- **DIRECTIONS FOR THIS TASK**
Word for word, print each line of the listing below; pictures stay out.

- **RECORDS TO USE**
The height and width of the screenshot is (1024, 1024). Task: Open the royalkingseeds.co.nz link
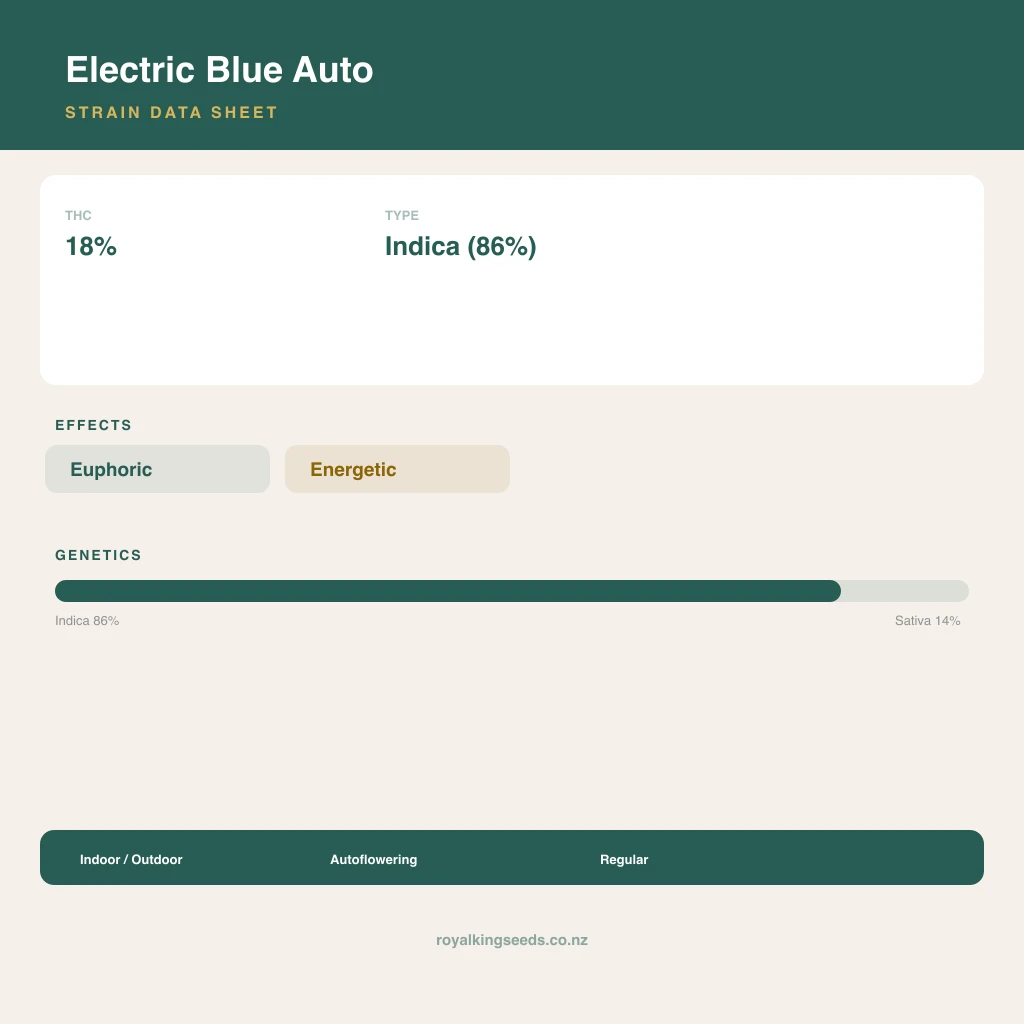click(x=512, y=940)
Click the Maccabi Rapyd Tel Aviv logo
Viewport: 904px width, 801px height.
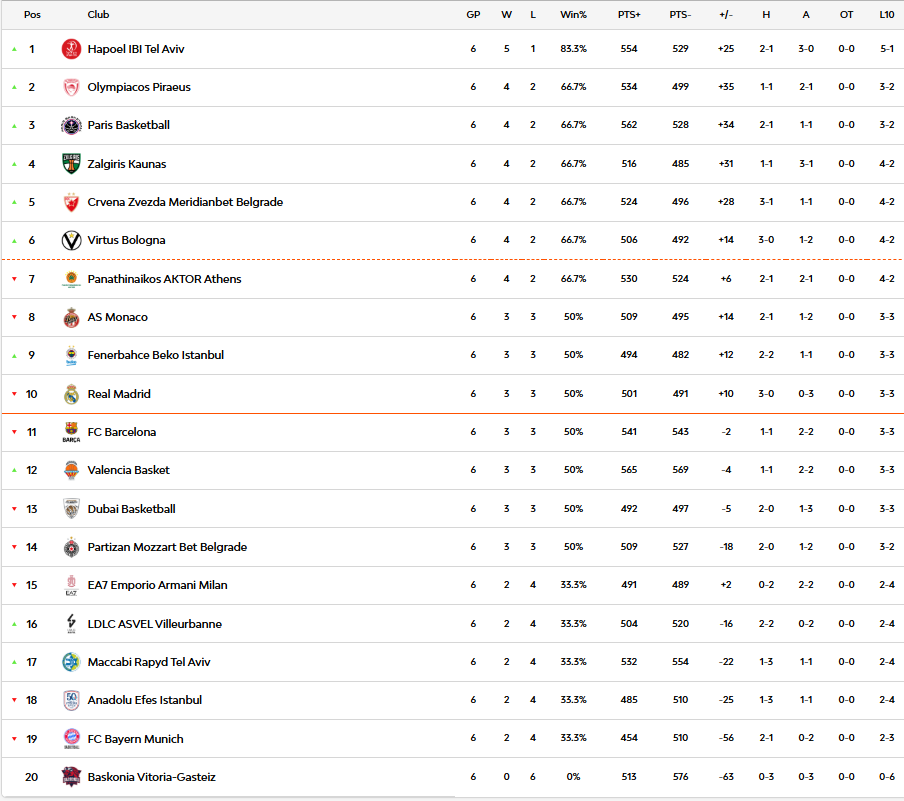point(71,662)
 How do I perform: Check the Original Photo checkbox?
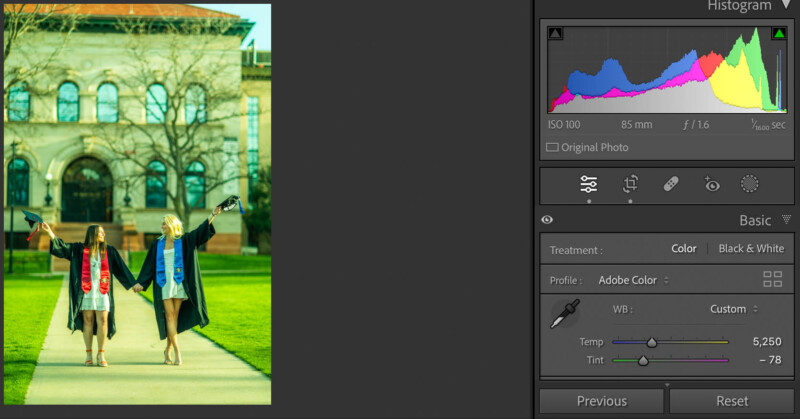point(552,148)
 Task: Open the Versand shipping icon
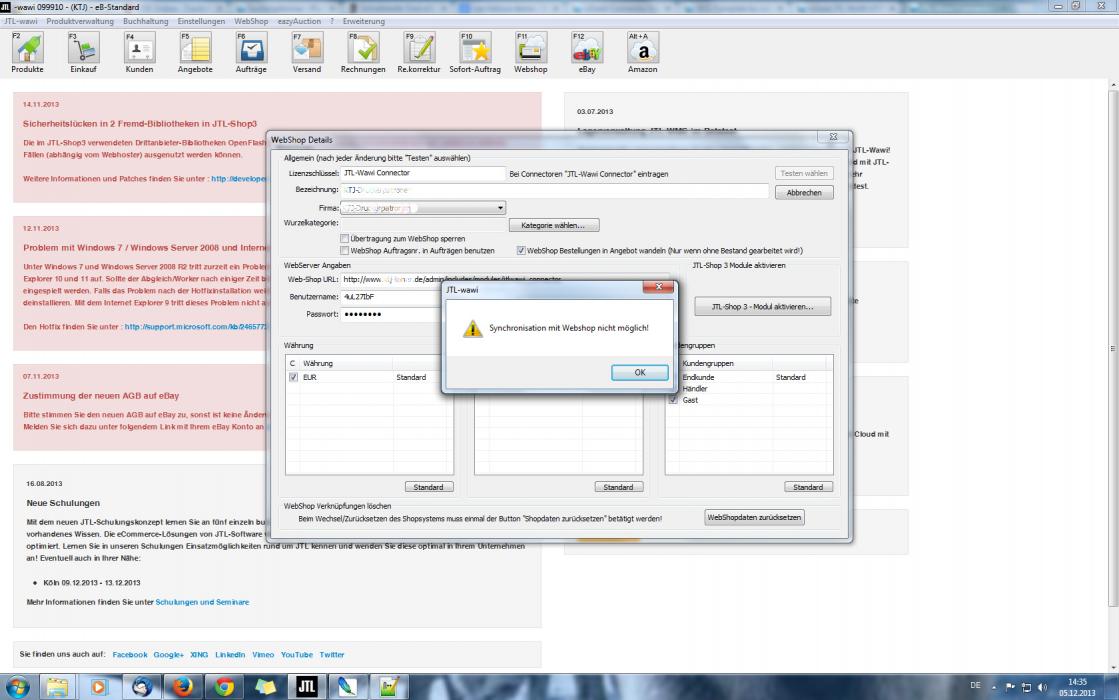307,50
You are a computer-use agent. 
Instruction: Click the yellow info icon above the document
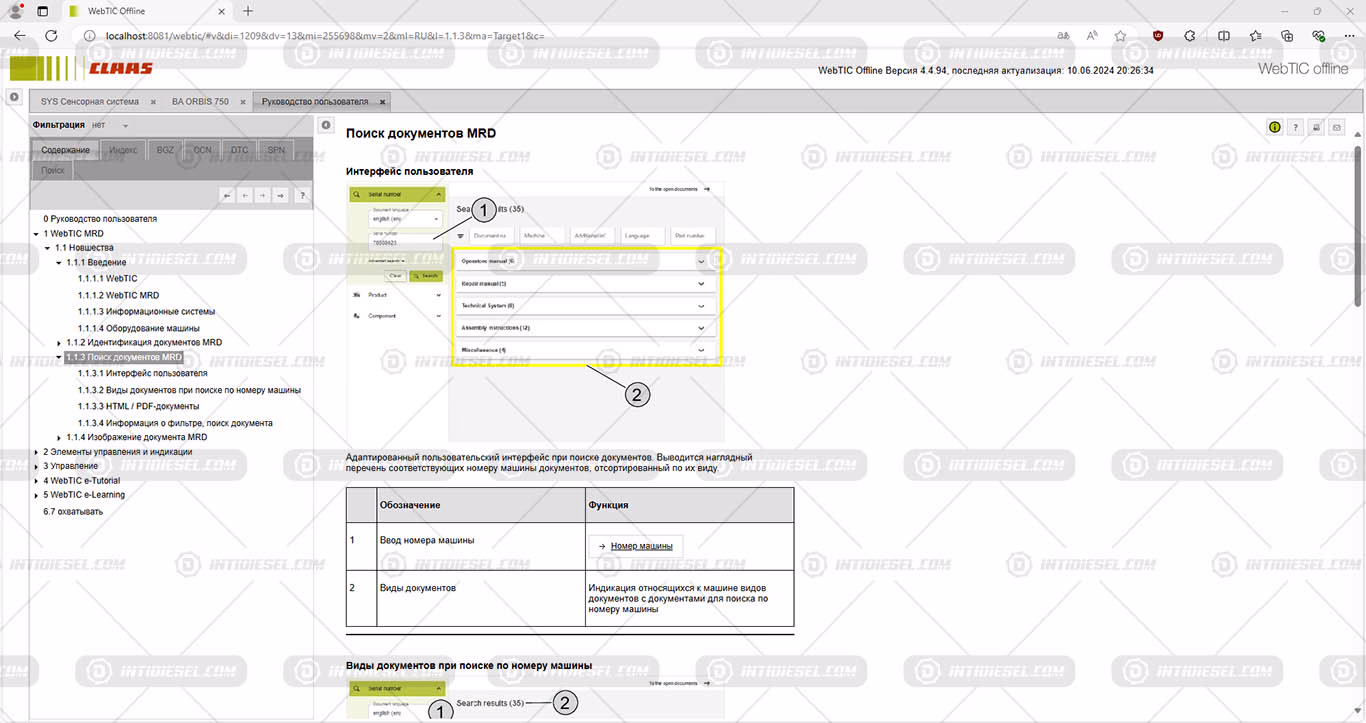[1275, 127]
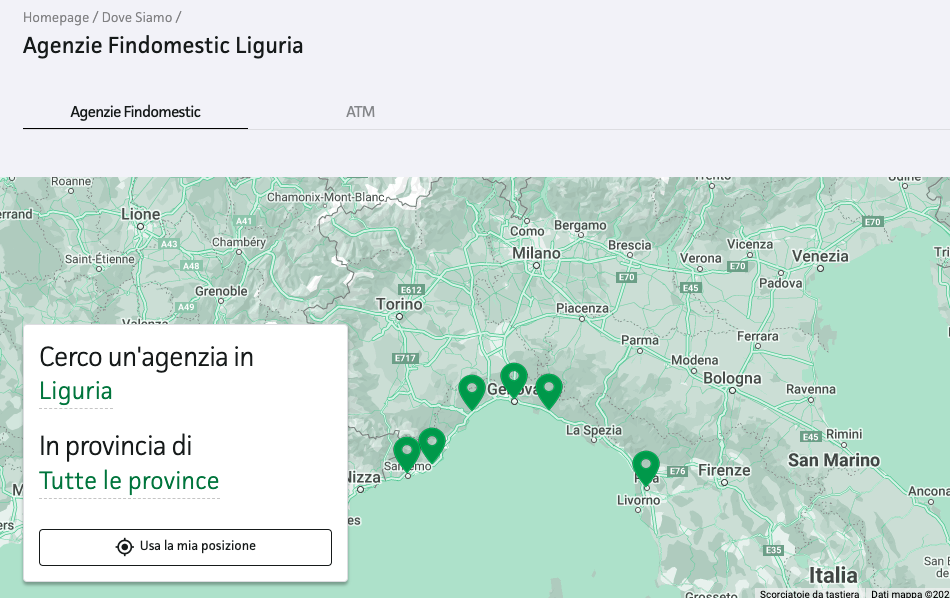Open the Tutte le province dropdown
This screenshot has height=598, width=950.
click(x=129, y=480)
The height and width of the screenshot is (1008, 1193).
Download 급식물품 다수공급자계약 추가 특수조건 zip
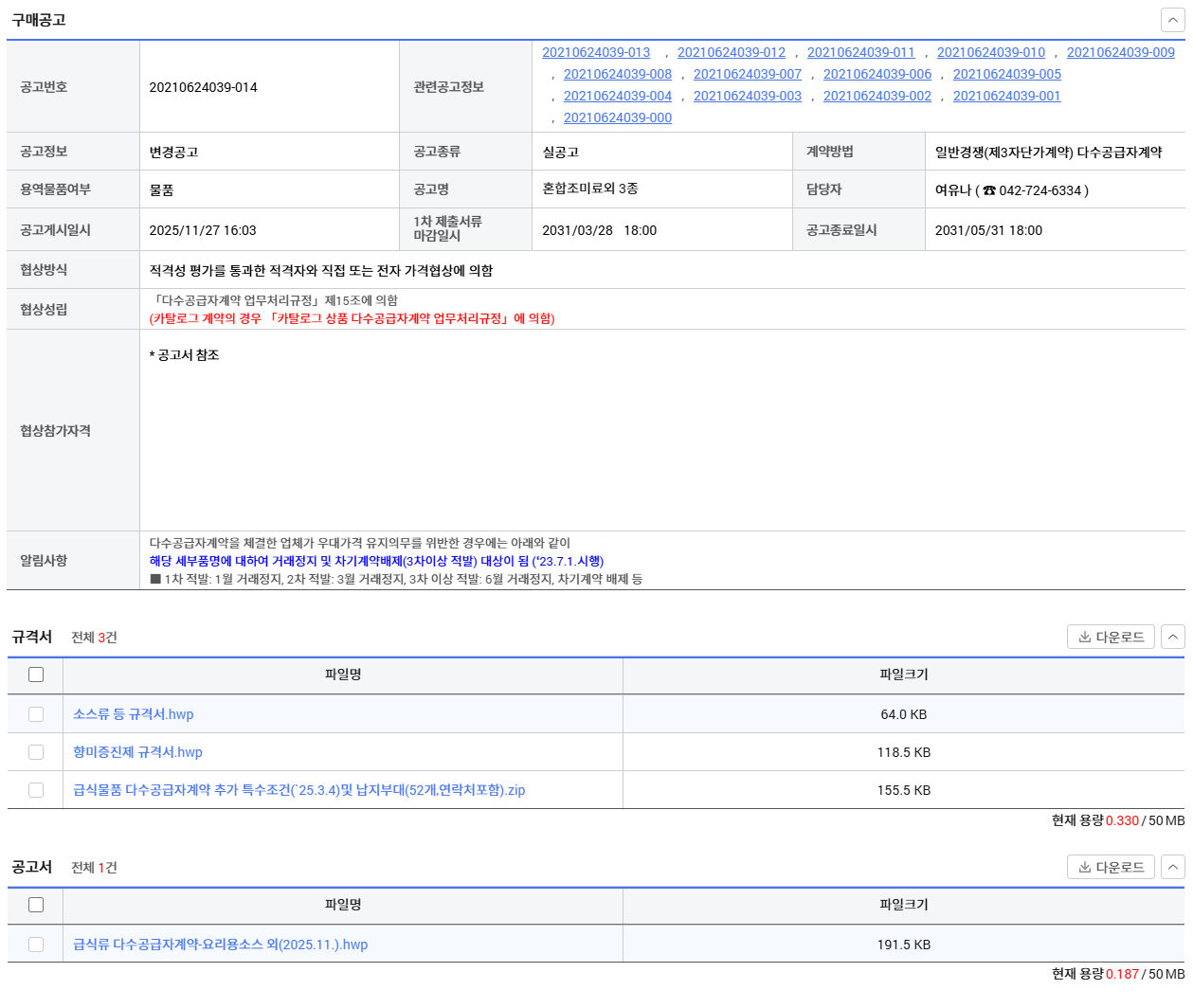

- **RESPONSE AREA**
The height and width of the screenshot is (1024, 1024). Task: Open the royalkingseeds.co.nz link
click(x=512, y=940)
Click the Maccabi Rapyd Tel Aviv logo
Viewport: 904px width, 801px height.
point(71,662)
 How do I perform: Check the Original Photo checkbox?
point(552,148)
 Task: Open the Versand shipping icon
307,50
You are a computer-use agent. 
Instruction: Click the yellow info icon above the document
[1275, 127]
Open the Tutte le province dropdown
This screenshot has height=598, width=950.
click(x=129, y=480)
The height and width of the screenshot is (1008, 1193).
Download 급식물품 다수공급자계약 추가 특수조건 zip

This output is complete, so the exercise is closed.